Praise be to God, who revealed the Book, controls the clouds, defeats factionalism, and says in His Book"But when the forbidden months are past, then fight and slay the pagans wherever ye find them, seize them, beleaguer them, and lie in wait for them in every stratagem (of war)"; and peace be upon our Prophet, Muhammad Bin-'Abdallah, who said I have been sent with the sword between my hands to ensure that no one but God is worshipped, God who put my livelihood under the shadow of my spear and who inflicts humiliation and scorn on those who disobey my orders. The Arabian Peninsula has never -- since God made it flat, created its desert, and encircled it with seas -- been stormed by any forces like the crusader armies spreading in it like locusts, eating its riches and wiping out its plantations. All this is happening at a time in which nations are attacking Muslims like people fighting over a plate of food. In the light of the grave situation and the lack of support, we and you are obliged to discuss current events, and we should all agree on how to settle the matter.

No one argues today about three facts that are known to everyone; we will list them, in order to remind everyone

First, for over seven years the United States has been occupying the lands of Islam in the holiest of places, the Arabian Peninsula, plundering its riches, dictating to its rulers, humiliating its people, terrorizing its neighbors, and turning its bases in the Peninsula into a spearhead through which to fight the neighboring Muslim peoples.

If some people have in the past argued about the fact of the occupation, all the people of the Peninsula have now acknowledged it.

The best proof of this is the Americans' continuing aggression against the Iraqi people using the Peninsula as a staging post, even though all its rulers are against their territories being used to that end, but they are helpless. Second, despite the great devastation inflicted on the Iraqi people by the crusader-Zionist alliance, and despite the huge number of those killed, which has exceeded 1 million... despite all this, the Americans are once against trying to repeat the horrific massacres, as though they are not content with the protracted blockade imposed after the ferocious war or the fragmentation and devastation.

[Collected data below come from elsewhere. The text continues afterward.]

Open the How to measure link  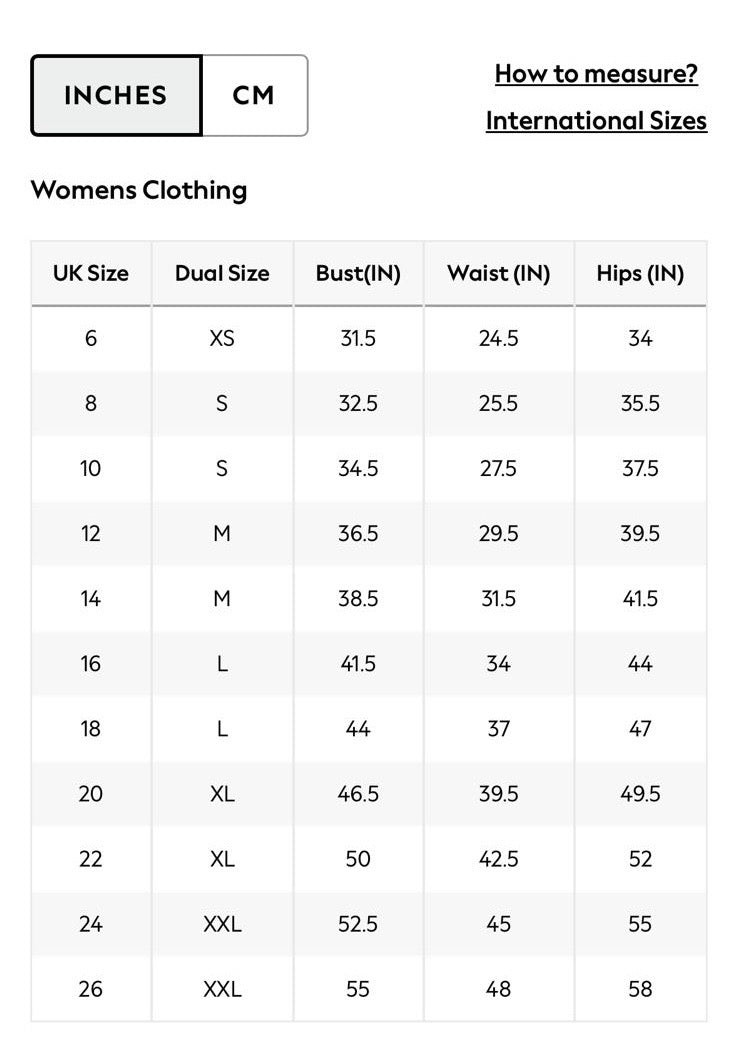tap(596, 73)
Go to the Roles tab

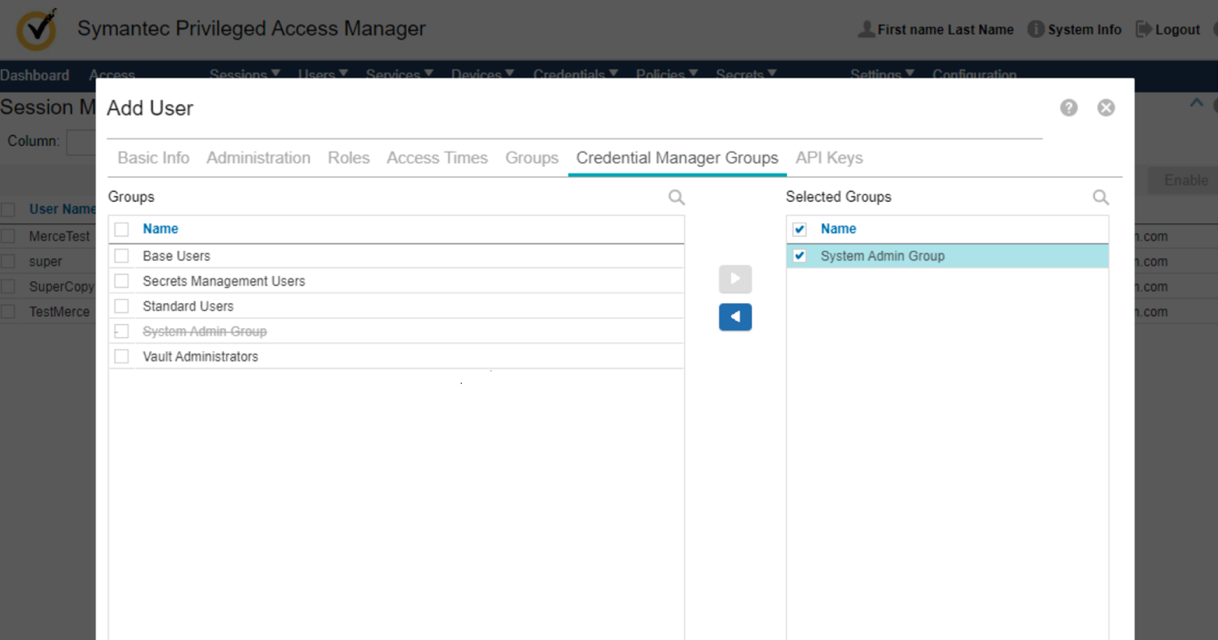point(348,158)
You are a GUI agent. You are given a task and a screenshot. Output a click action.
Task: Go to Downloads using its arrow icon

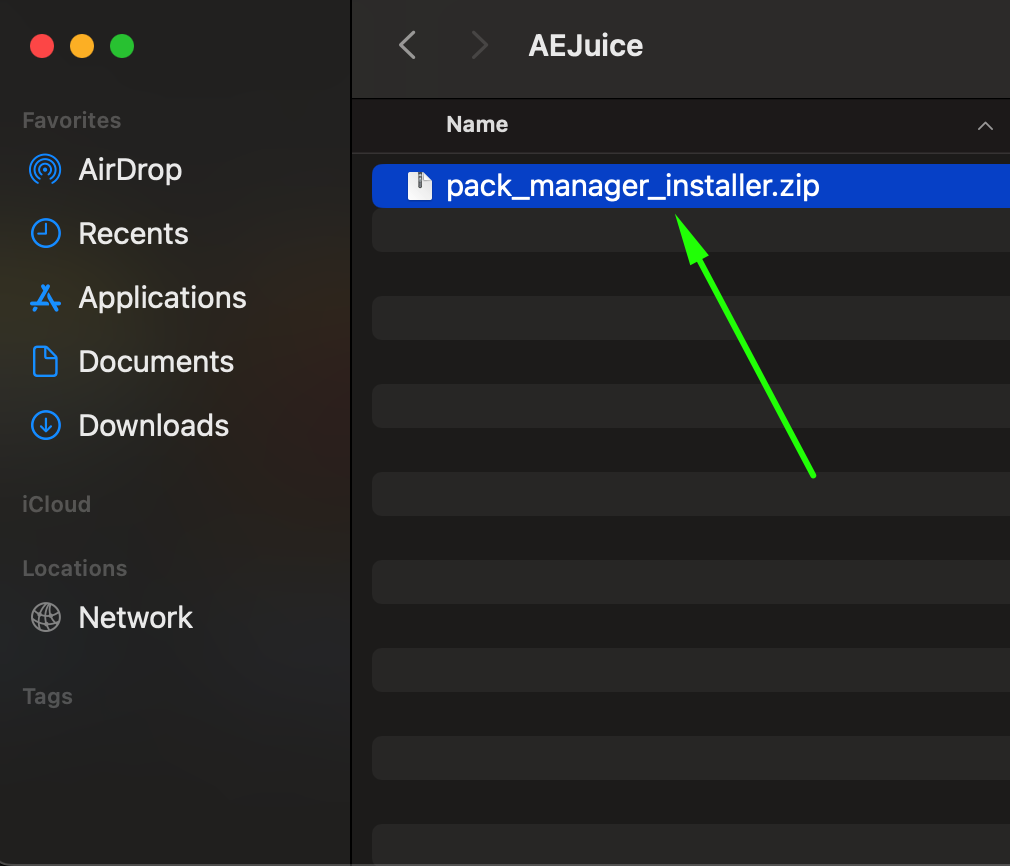click(x=45, y=426)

So here they come to annihilate what is left of this people and to humiliate their Muslim neighbors.

Third, if the Americans' aims behind these wars are religious and economic, the aim is also to serve the Jews' petty state and divert attention from its occupation of Jerusalem and murder of Muslims there.

The best proof of this is their eagerness to destroy Iraq, the strongest neighboring Arab state, and their endeavor to fragment all the states of the region such as Iraq, Saudi Arabia, Egypt, and Sudan into paper statelets and through their disunion and weakness to guarantee Israel's survival and the continuation of the brutal crusade occupation of the Peninsula.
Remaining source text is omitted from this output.